Here's a detailed summary of the video transcription in markdown format, broken down into sections for better readability:

Introduction

Seth Markle, a senior principal engineer in Amazon S3, will be discussing how the scale of S3 can be leveraged to your advantage.
James Borella, a principal engineer, will also be participating in the discussion.
S3 has massive scale, holding over 400 trillion objects, averaging over 150 million requests per second, and serving over 1 PB per second of traffic.
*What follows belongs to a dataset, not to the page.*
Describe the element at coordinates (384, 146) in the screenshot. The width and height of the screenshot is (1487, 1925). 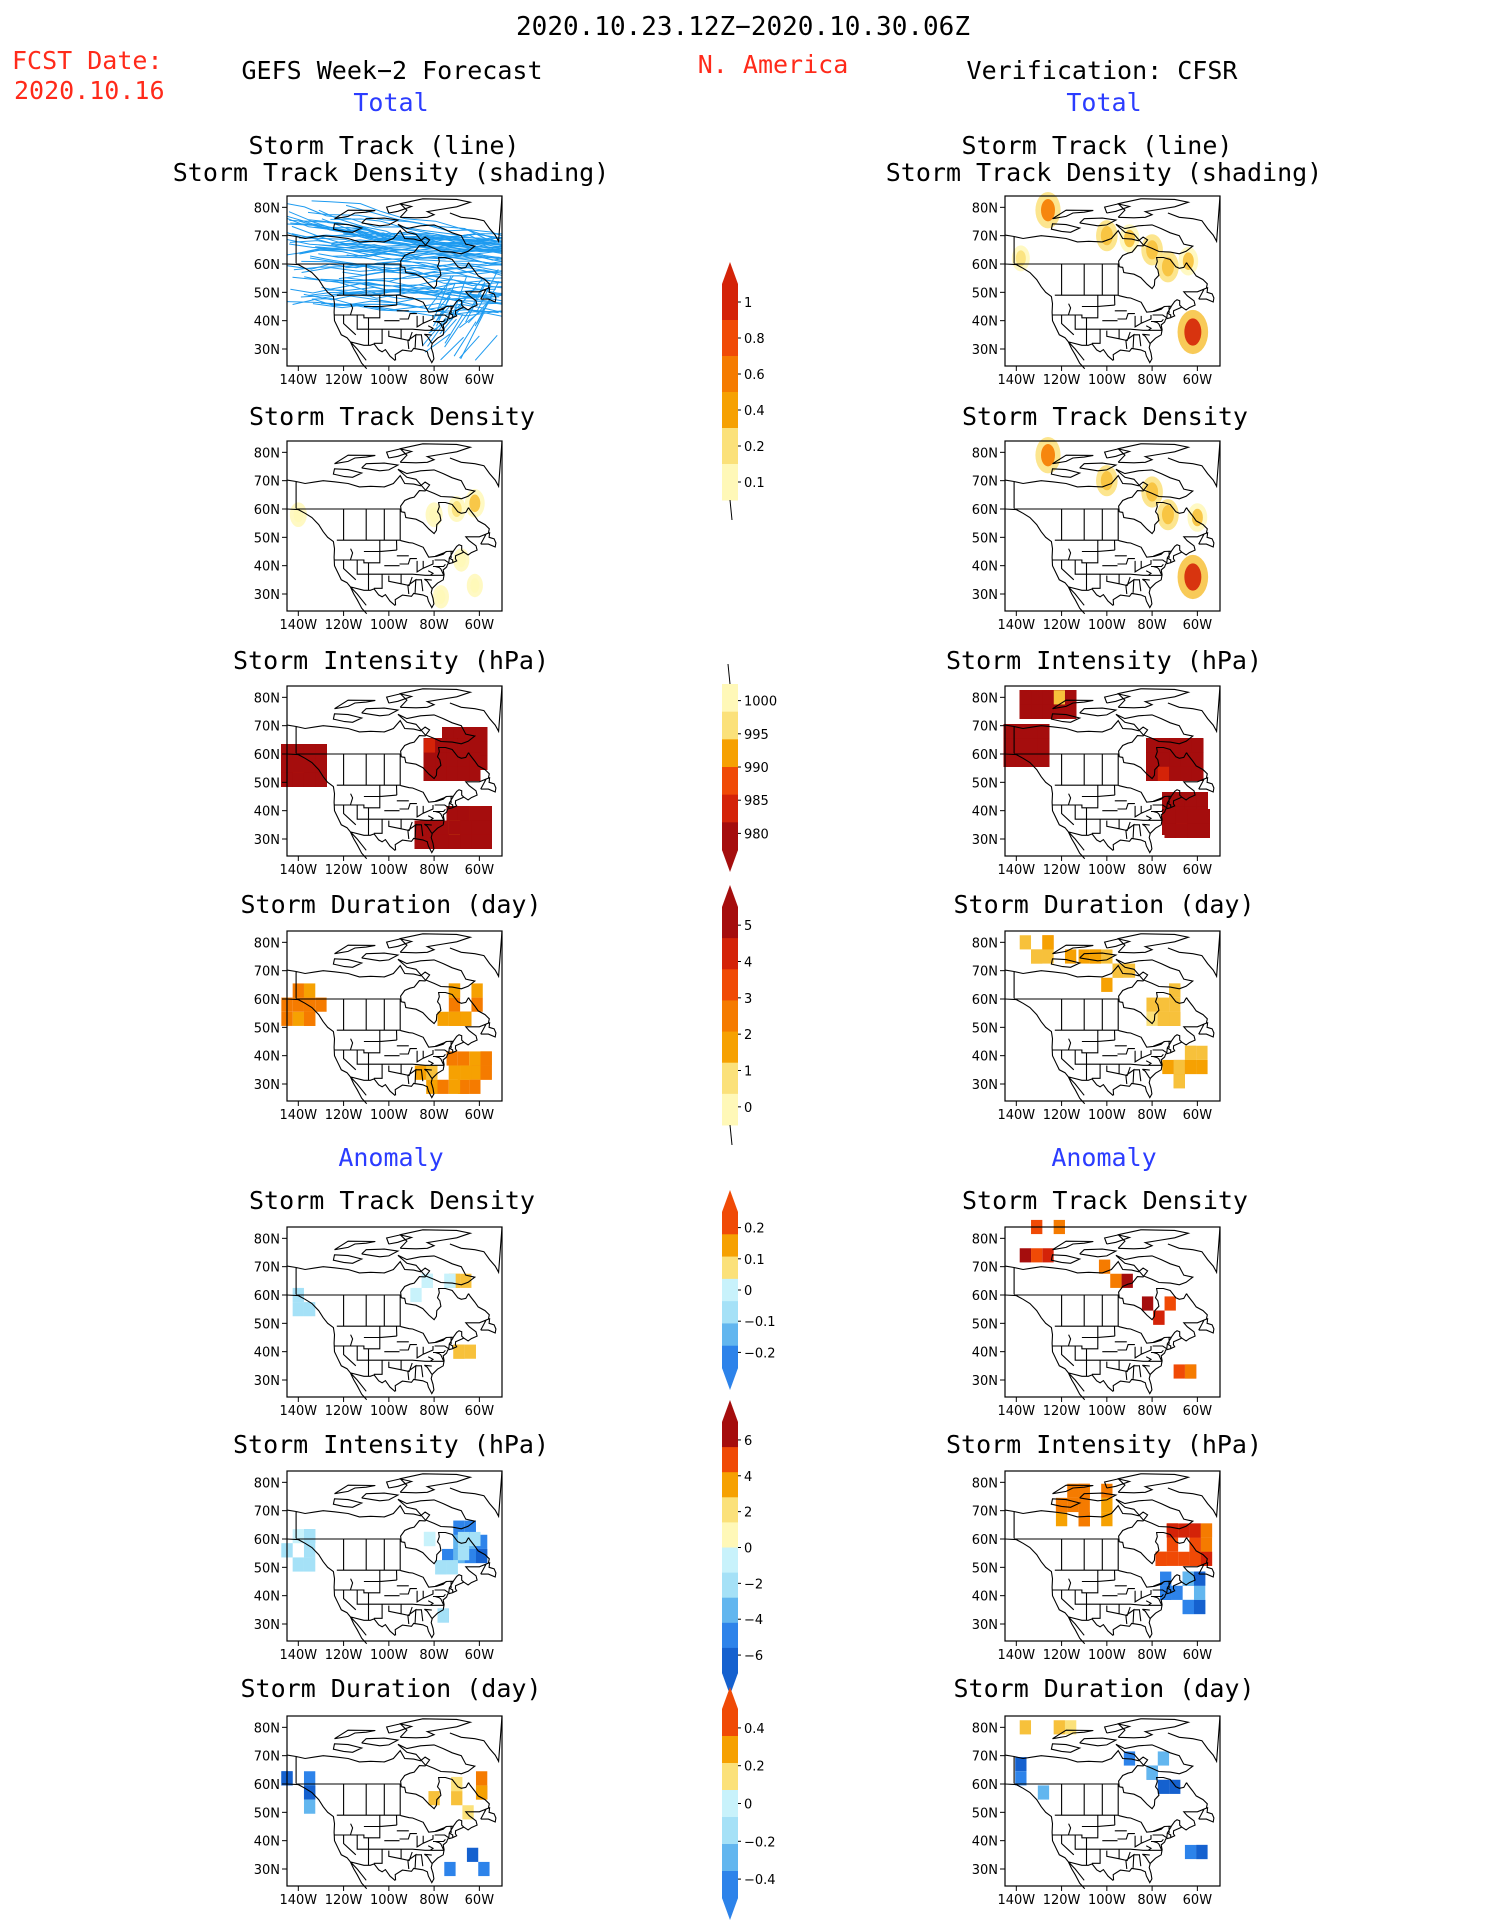
I see `panel-title-l0a: Storm Track (line)` at that location.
As a storage engineer, Seth is concerned with the real-world physical properties of the underlying hardware, which can't be solved with better software alone.
Hard drives have two primary movements required to read data: spinning the platter and moving the actuator arm.
These physical limitations, such as seek time and rotational latency, affect the performance of drives.
S3 uses a log-structured file system called Shard Store to optimize for these physical properties.
Storage workloads tend to be bursty, with periods of high activity and long periods of low activity.

At scale, the aggregate workloads across millions of customers become more predictable, allowing S3 to spread customer traffic across many more drives than their individual storage footprint would require.
This provides the benefits of increased throughput and workload isolation, as peaks and valleys of different customers' workloads are decorrelated.
S3 also constantly rebalances data across the fleet to maintain an even distribution of storage temperature (hot and cold data) across drives.
When new storage racks are added, S3 takes the opportunity to revisit past placement decisions and redistribute data for better load balancing.
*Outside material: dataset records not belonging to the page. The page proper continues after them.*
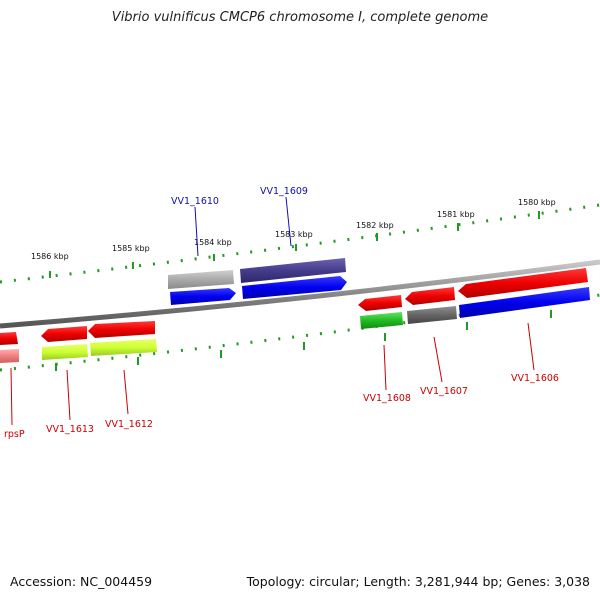  I want to click on outer-major-ticks, so click(294, 244).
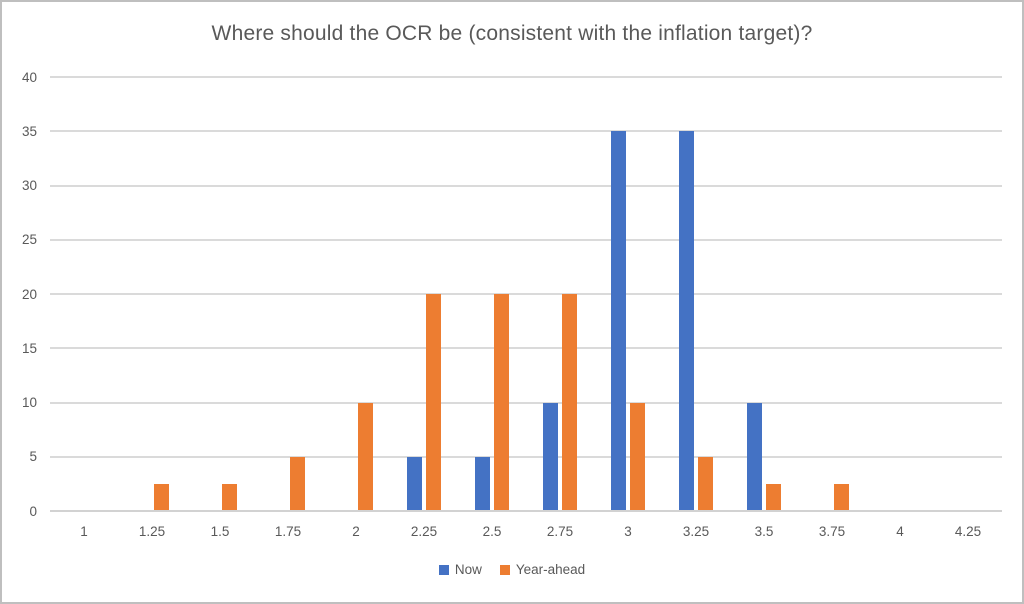  I want to click on x-tick-label: 1, so click(84, 532).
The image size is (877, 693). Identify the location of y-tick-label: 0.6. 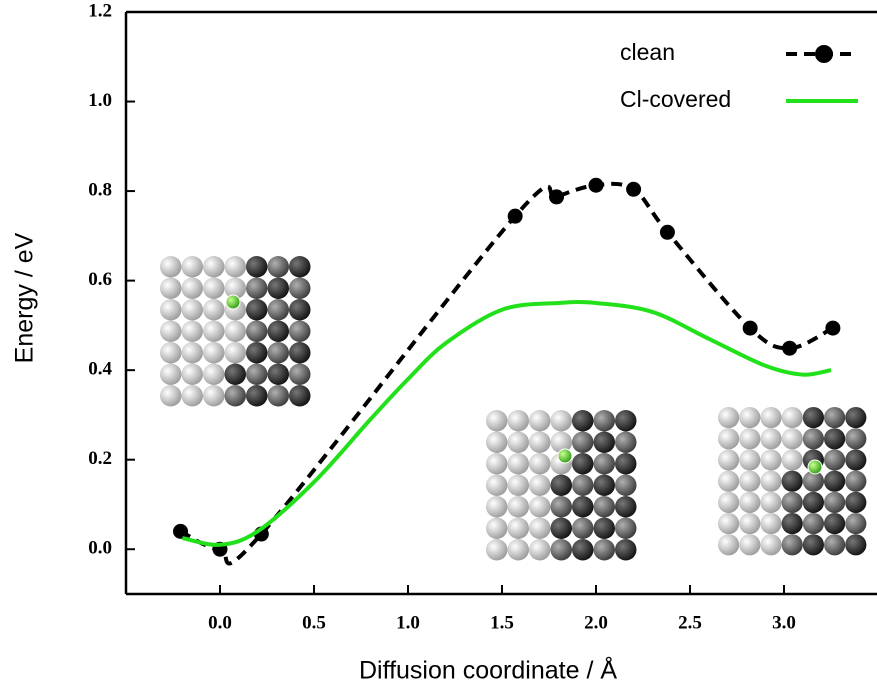
(100, 280).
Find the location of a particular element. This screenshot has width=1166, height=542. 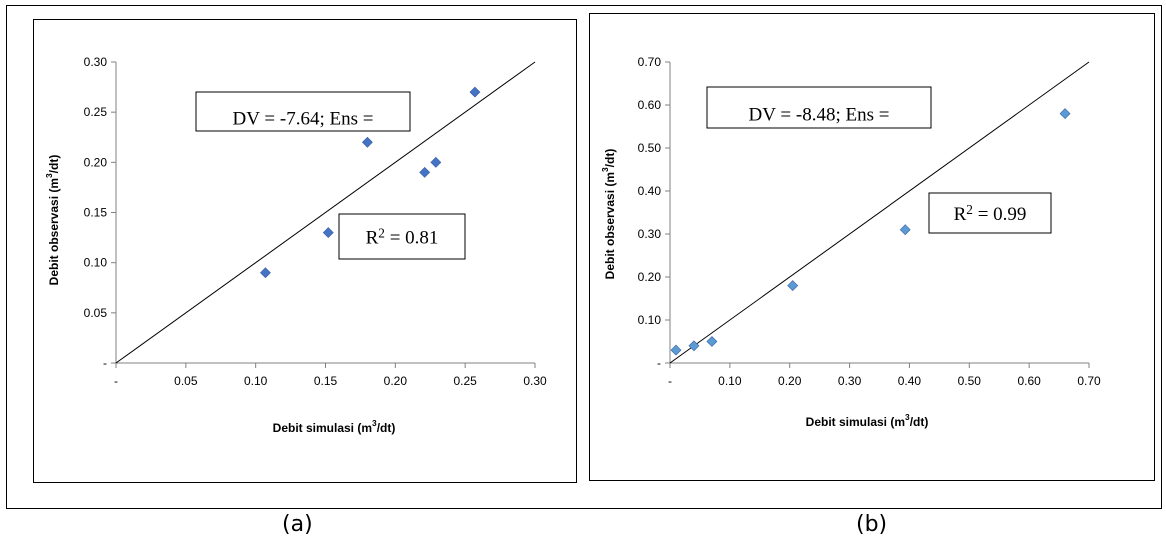

text-part: = 0.81 is located at coordinates (412, 238).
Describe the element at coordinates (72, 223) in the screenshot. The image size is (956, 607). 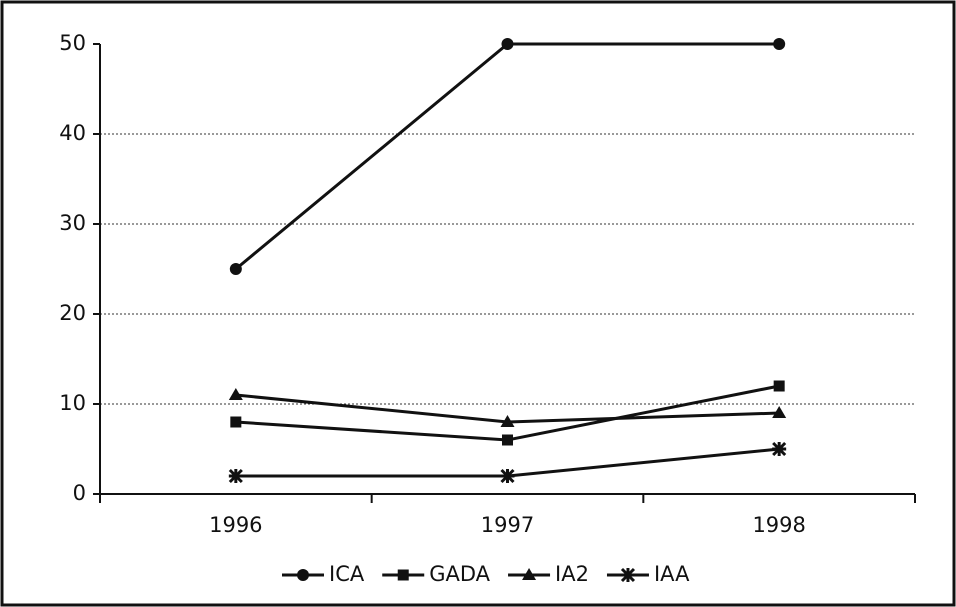
I see `y-tick-label: 30` at that location.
James discusses how S3 uses a technique called "Shuffle Sharding" to intentionally decorrelate workloads across the system.
Rather than statically assigning data to specific drives or servers, S3 randomly spreads shards of data across the fleet, ensuring that workloads from the same customer or bucket are not constrained by the same set of resources.
This decorrelation technique is used throughout the S3 architecture, including in the DNS load balancing and the AWS Common Runtime's handling of tail latency.
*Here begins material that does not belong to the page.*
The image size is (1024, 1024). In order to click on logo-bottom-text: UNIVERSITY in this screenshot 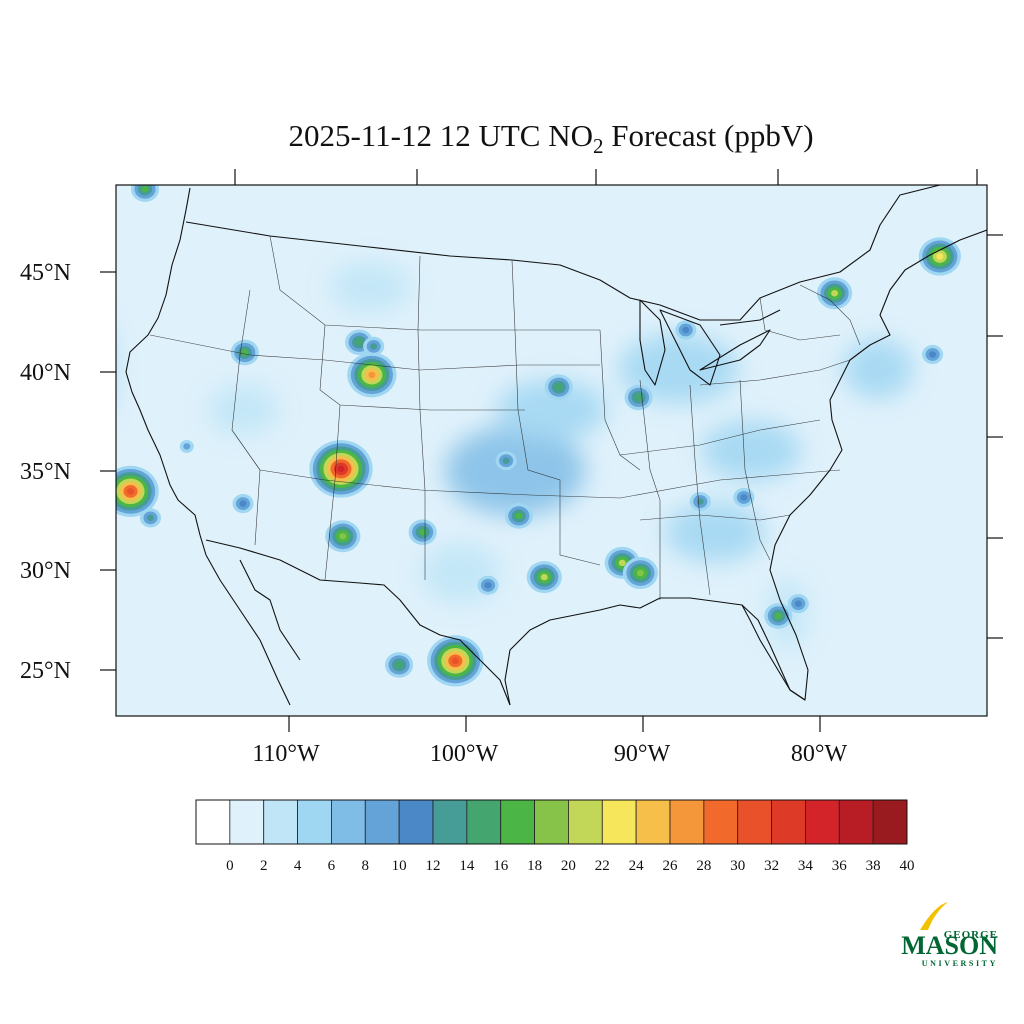, I will do `click(960, 964)`.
Fault tolerance is not just about being robust, but also about knowing when something has failed in the first place, which is a challenging problem at S3's scale.
S3 uses erasure coding to achieve fault tolerance at a lower overhead than replication, and this technique also enables faster deployment of new software and hardware.
The birthday paradox is used to ensure that no single piece of new software or hardware is overexposed to the entire fleet.
Erasure coding also helps improve performance by allowing S3 to cancel and retry slow requests, leveraging the fact that any subset of the coded shards can be used to recover the original data.

The S3 team's focus on fault tolerance and designing for decorrelation enables them to move quickly and with confidence, as the system is resilient to failures.
The scale of S3 is not just a challenge to be tolerated, but a key advantage that allows the team to deliver a more durable, performant, and reliable storage service.